Mrs. Alma St. Claire gripped Daphne Dubious hand. “Oh, yes…..poor dear…of course I’ll call them.”

“I’ll go back into the house,” said Mrs. Dubois, “to wait.”

“Yes, of course.”

Mrs. Dubois glanced at the bones of her husband, scattered, on her lawn and her face remained cool. Not a single tear shed. She retired to her home to wait, despite the on going hysteria that was fast filling Maybelle street. She went to her fridge, pulled out a pitcher of lemonade, poured herself a glass and then retired to the dining room table to drink and wait.

And in the first hour, Mrs. Dubois pulled out her hip flask, and poured whiskey into her lemonade. It was mid morning when the doorbell rang. She smoothed her greying, blond hair, then the skirt of her dress, and fiddled anxiously with the pearls around her neck that had been a gift from her husband. She got up, and she went to answer the door trying to make her face as cool as possible.

“Gentleman,” she said, to the two policemen that stood at her door.

“Mrs. Dubois,” said the tall, thin man with a brown mustache who was named Hank Haywood, “we’re here about the bones.”

“Yes,” she said, “I…I have reason to believe that it was my husband. There was a girl, you see, who worked for us as a gardener, taught me all about flowers you see and….”

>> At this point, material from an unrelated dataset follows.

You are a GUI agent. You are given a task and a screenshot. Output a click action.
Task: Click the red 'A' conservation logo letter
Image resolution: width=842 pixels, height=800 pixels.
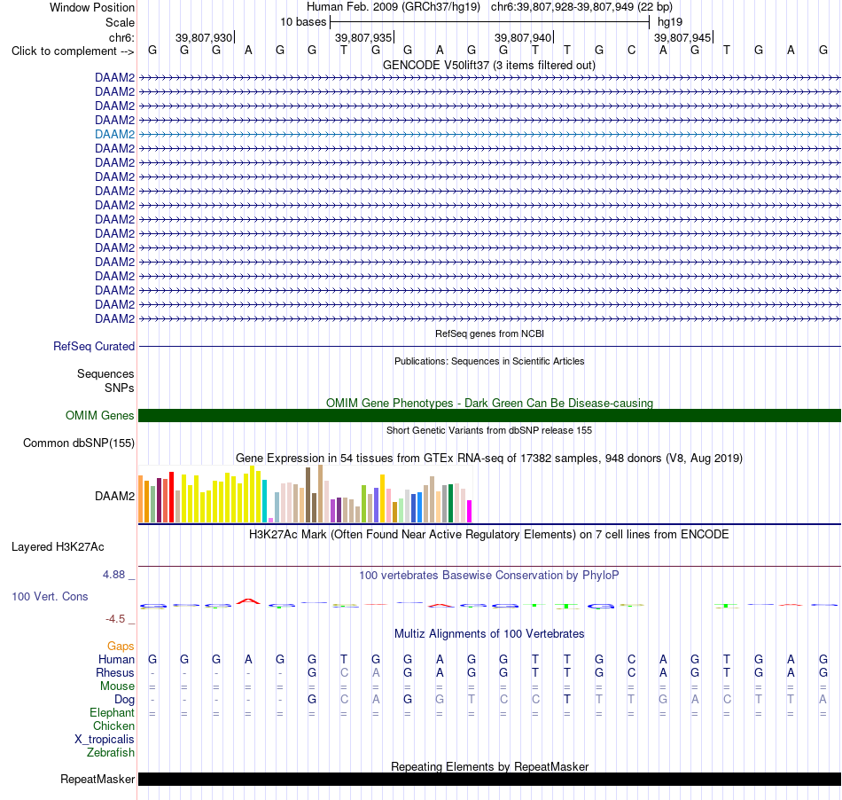[x=248, y=601]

Hank Haywood coughed, and put his hand up. “You don’t need to explain, Mrs. Dubois. This is Maybelle St. We know all of the scandals here.”

She gave him her former Beauty Pageant Queen smile. “Oh, well, bless your heart, Officer Haywood. I’m certain my dearly, departed husband will be in excellent care.”

“Of course, ma’am,” said Officer Haywood with a nod. He glanced at her flower beds, still all torn up. “Shame about your flowers, ma’am. They are a staple here. What’s your secret?”

She gave a girlish laugh. “Oh, you’re too kind. It’s the soil. Always the soil.”

“Well, at least there was only one. Good luck with the other.”

“Yes, good luck, indeed. Thank you, Officers.”

They nodded politely at her, with a tip of her hats, and then they went off with the ambulance that was carrying her husbands bones. When they were long gone, Mrs. Dubois went to the second flowerbed. And she went to work, tending her flowers.